# Document excerpt
━━━━

My re-examination begins with the conflicting versions of the Dublin King’s five possible childhoods. The first of these versions is the childhood of the younger son of Edward IV, Richard of Shrewsbury, Duke of York and Norfolk. Many people may feel that they know the basic outline of Richard’s story well. As we shall see, however, the widespread use of the collective term ‘princes in the Tower’ in itself proves very clearly that the life history of Richard of Shrewsbury is quite widely misunderstood. As for the later stages of Richard’s real story, they are full of question marks.

Exploring Richard’s life necessarily involves a re-examination of whether or not the sons of Edward IV really were murdered. This leads inevitably to the theory advanced by some modern writers that perhaps the Dublin King was in reality none other than King Edward V. Although no fifteenth-century accounts explicitly proposed such a theory, this second possible childhood also has to be explored.

The third and fourth stories are two alternative versions of the life history of Edward of Clarence, Earl of Warwick, the son of the Duke of Clarence. The Earl of Warwick’s story has been very little studied and is generally not well understood. Even the entry under his name in the Oxford Dictionary of National Biography (ODNB) contains at least one glaring inaccuracy.

━━━━

# Dataset content
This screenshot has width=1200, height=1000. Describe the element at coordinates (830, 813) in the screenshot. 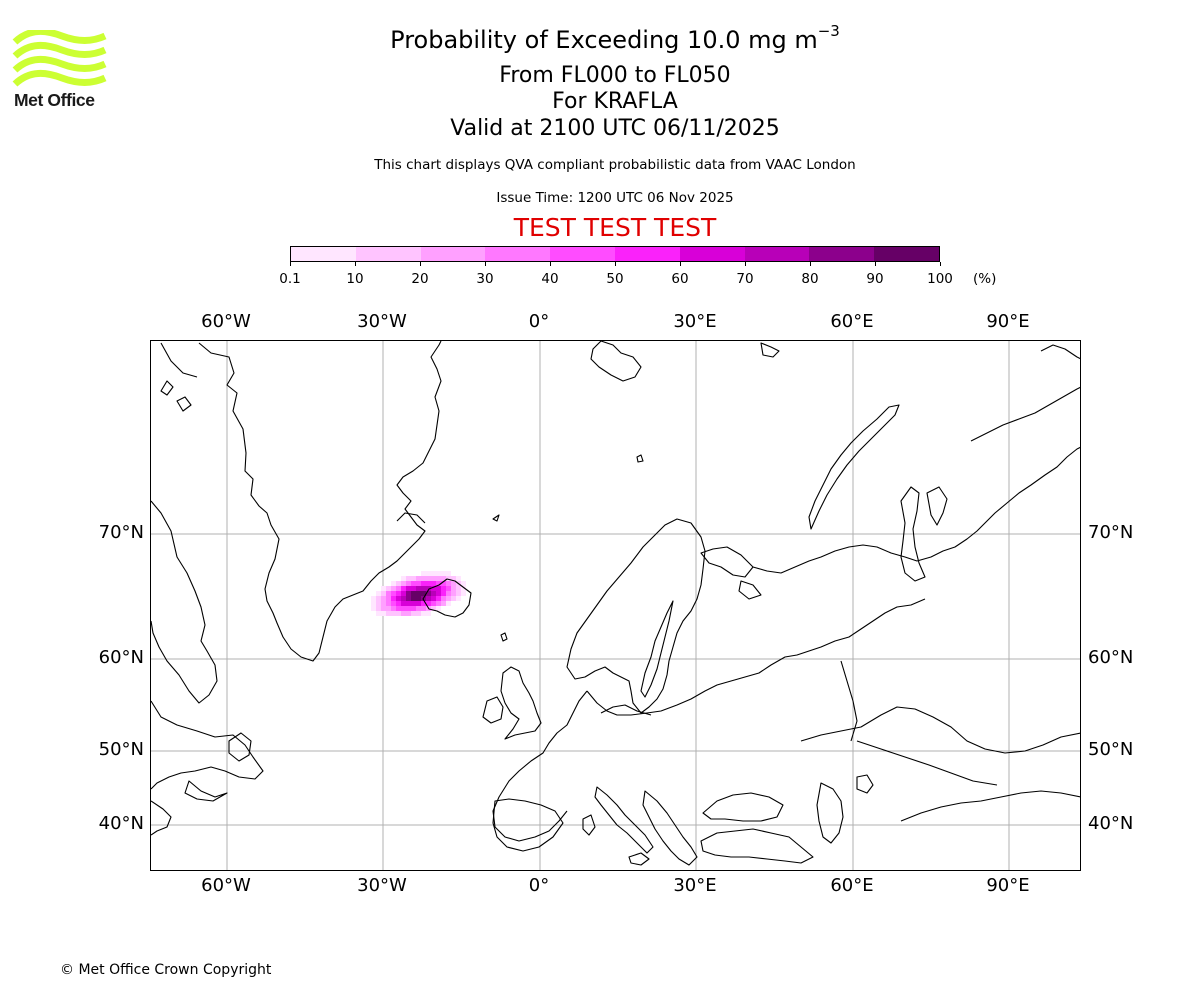

I see `caspian-sea` at that location.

━━━━

# Work to complete
(a) In the Dublin King excerpt, whose son was Edward of Clarence, Earl of Warwick?
(b) Does each of these statements agree with the Dublin King excerpt? Answer yes or no for each, and quote the words of the excerpt that decide it.
(i) The first possible childhood examined is that of Richard of Shrewsbury.
(ii) Fifteenth-century accounts explicitly proposed that the Dublin King was Edward V.
(iii) The Earl of Warwick's story has been widely studied.
(c) Set down, word for word, the part of the Dublin King excerpt starting at "Exploring Richard’s life" and ending at "to be explored.".

# Task answers
(a) He was the son of the Duke of Clarence.

(b)
(i) Yes: "The first of these versions is the childhood of the younger son of Edward IV, Richard of Shrewsbury, Duke of York and Norfolk."
(ii) No: "Although no fifteenth-century accounts explicitly proposed such a theory"
(iii) No: "The Earl of Warwick’s story has been very little studied and is generally not well understood."

(c)
Exploring Richard’s life necessarily involves a re-examination of whether or not the sons of Edward IV really were murdered. This leads inevitably to the theory advanced by some modern writers that perhaps the Dublin King was in reality none other than King Edward V. Although no fifteenth-century accounts explicitly proposed such a theory, this second possible childhood also has to be explored.